A puzzle that that has plagued man since time immemorial, goes like this: What do Women Want? Mel Gibson took a shot at it and went down in history. And, now MCI has come up to solve the puzzle, of course, taking a more scientific route than Hollywood. MCI research team studied Indian women with respect to the differences in their mindsets, brand interactions, purchase drivers and media preferences. The project is said to help brands to identify their most profitable customers and communicate to them in the most effective manner.
As V Balasubramanium, National Director, MCI, puts it: “In a market, cluttered with innumerable studies on men, youth and children, a comprehensive analysis on the Indian woman was sorely lacking and this factor led us to the study.”
The research unveiled some “very interesting” results. “We found four clusters of women with different mindsets, highly skewed to specific cities with differing media preferences,” he said. The research team classified Indian women on the basis of these four clusters: ‘Simple Sita’, ‘Anxious Anita’, ‘Progressive Payal’, and ‘Modern Mona’. A deeper look into the groups revealed that their differing mindsets also resulted in different levels of bonding across categories.

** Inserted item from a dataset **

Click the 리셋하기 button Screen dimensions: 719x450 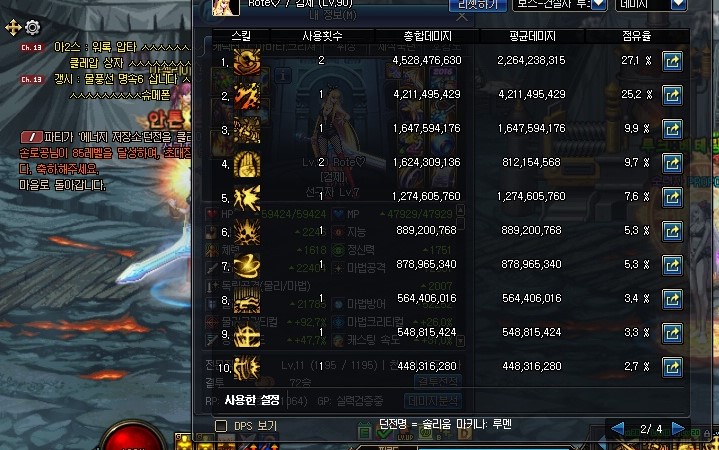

MCI included FMCG (foods), FMCG (personal care), FMCG (household), Durables and Financial Services as the subjects of industrial categories to conduct the study. Across categories it was found that mindset was the driver for choice and it also determined the levels of commitment to each. Alongside, the study found that image, price and product performance were the leading purchase-drivers and different mindset clusters had assigned different levels of importance to each of them, for instance, the ‘Simple Sita’ cluster would respond better to product-centric advertising while ‘Anxious Anita’ would get hooked to discount or promotion-based ads.
Besides identifying the media preferences of each mindset cluster, the study also offers a breakdown into mass media, TV content and print skews. The study aims at assisting marketers in understanding women’s mindsets to define their value for a particular category.
Balasubramanium says: “The implications for a marketer lies in the fact that (a) if you want to launch a product or talk to your consumer, you know exactly which women you should be talking to; (b) with this in mind you can also design your basic communication for brand development; and (c) it helps you decide on the most appropriate media vehicle.”